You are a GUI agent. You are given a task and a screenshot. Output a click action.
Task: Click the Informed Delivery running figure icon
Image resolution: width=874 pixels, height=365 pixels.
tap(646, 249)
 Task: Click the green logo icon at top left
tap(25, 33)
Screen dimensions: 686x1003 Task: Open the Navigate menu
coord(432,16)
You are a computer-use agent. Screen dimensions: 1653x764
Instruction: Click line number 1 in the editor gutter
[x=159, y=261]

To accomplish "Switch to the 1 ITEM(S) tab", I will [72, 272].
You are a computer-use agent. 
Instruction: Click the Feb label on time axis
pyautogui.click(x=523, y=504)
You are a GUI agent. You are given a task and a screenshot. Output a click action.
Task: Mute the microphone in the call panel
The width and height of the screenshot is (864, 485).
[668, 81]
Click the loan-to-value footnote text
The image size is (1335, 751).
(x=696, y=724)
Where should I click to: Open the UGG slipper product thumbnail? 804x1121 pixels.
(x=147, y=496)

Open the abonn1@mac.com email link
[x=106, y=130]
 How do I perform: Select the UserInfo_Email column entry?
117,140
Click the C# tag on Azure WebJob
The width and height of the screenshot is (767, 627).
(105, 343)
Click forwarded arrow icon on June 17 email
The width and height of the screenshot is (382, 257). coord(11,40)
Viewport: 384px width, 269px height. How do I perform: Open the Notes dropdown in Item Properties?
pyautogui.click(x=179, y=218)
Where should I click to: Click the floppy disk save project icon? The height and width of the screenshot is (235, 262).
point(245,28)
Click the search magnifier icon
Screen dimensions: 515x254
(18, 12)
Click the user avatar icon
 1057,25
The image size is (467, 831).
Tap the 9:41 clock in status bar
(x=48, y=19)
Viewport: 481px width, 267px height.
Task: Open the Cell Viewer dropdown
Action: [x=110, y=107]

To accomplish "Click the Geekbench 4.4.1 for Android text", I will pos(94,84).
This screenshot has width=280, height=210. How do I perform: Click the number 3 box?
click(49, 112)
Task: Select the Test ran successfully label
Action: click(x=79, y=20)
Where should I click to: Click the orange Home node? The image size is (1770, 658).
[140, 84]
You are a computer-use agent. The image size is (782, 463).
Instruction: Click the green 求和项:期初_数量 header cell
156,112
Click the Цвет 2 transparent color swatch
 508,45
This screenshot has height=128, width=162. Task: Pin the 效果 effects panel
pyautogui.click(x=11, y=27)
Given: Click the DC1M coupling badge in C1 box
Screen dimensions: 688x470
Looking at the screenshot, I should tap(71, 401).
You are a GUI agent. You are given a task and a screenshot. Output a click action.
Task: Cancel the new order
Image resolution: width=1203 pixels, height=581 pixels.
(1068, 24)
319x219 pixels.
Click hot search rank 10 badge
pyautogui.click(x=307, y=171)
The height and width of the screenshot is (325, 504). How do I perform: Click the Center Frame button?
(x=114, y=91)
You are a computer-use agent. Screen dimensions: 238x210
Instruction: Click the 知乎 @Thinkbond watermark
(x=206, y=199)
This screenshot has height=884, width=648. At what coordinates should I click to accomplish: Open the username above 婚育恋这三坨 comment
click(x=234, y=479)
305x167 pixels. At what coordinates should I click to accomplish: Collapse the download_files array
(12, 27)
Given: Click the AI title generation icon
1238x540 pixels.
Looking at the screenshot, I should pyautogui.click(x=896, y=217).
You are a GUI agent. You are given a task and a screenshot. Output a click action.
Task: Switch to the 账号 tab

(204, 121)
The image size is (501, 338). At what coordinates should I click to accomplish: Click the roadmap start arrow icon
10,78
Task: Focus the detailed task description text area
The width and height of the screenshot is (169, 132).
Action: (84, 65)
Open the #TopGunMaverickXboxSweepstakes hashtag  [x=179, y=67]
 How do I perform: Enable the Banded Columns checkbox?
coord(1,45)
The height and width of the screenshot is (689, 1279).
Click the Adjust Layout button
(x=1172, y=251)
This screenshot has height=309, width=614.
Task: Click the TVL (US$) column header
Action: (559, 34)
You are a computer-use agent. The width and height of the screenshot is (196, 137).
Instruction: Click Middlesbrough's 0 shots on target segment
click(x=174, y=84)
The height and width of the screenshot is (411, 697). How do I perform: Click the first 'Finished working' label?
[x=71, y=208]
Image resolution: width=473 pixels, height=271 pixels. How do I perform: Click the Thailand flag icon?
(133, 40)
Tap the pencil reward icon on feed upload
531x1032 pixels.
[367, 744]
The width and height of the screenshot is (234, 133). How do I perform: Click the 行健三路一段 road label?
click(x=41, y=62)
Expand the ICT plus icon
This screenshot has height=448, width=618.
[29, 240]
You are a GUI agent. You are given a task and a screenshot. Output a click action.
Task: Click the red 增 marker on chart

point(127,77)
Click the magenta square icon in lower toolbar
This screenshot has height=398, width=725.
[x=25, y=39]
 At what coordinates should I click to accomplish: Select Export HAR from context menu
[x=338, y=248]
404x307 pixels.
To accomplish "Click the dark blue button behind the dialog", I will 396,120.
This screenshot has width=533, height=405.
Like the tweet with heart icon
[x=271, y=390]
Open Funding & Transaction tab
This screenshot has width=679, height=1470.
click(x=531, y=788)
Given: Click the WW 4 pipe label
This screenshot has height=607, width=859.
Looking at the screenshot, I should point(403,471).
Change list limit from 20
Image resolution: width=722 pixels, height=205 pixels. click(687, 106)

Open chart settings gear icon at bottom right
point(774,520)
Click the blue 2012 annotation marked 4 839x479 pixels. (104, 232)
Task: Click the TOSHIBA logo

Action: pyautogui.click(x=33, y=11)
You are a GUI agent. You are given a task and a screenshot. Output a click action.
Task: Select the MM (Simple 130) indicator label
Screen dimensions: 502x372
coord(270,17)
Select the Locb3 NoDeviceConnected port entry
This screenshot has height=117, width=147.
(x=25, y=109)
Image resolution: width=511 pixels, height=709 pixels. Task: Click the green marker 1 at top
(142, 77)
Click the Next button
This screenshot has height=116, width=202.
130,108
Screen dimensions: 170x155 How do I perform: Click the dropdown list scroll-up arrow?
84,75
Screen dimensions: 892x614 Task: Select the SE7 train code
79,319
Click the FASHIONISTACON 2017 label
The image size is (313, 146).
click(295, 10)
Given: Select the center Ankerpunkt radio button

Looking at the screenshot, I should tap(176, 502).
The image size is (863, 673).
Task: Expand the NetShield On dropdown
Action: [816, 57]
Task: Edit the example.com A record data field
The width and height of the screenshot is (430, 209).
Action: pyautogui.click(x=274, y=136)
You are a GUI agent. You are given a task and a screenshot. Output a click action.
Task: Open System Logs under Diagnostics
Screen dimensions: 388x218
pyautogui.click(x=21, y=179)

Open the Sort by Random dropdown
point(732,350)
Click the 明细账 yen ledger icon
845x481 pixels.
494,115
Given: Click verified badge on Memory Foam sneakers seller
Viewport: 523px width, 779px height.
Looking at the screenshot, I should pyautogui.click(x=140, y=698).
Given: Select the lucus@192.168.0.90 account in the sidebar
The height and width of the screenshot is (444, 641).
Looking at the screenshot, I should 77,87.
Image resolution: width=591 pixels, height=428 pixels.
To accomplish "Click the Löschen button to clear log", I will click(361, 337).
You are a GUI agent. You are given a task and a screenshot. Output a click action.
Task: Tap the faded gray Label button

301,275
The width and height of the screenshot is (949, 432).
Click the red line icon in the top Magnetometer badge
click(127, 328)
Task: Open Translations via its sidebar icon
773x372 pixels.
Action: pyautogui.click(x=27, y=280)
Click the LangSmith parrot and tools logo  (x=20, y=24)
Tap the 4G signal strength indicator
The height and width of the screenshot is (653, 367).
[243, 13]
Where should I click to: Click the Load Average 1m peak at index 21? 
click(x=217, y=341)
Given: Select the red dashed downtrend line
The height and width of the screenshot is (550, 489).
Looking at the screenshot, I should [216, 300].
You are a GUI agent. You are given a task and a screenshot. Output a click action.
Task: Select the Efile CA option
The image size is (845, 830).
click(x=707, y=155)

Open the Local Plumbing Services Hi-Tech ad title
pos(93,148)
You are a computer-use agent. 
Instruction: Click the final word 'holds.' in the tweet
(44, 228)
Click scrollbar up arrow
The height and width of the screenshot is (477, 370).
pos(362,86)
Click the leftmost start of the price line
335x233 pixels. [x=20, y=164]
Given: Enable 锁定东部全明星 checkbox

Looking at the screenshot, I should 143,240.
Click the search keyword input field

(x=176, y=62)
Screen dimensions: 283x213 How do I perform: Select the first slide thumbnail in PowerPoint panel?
★ ★ ★ ★
Whenever the word "sidebar" appears in a line of the listing, report that line.

Given: Select the lucus@192.168.0.90 account in the sidebar
Task: Open Translations via its sidebar icon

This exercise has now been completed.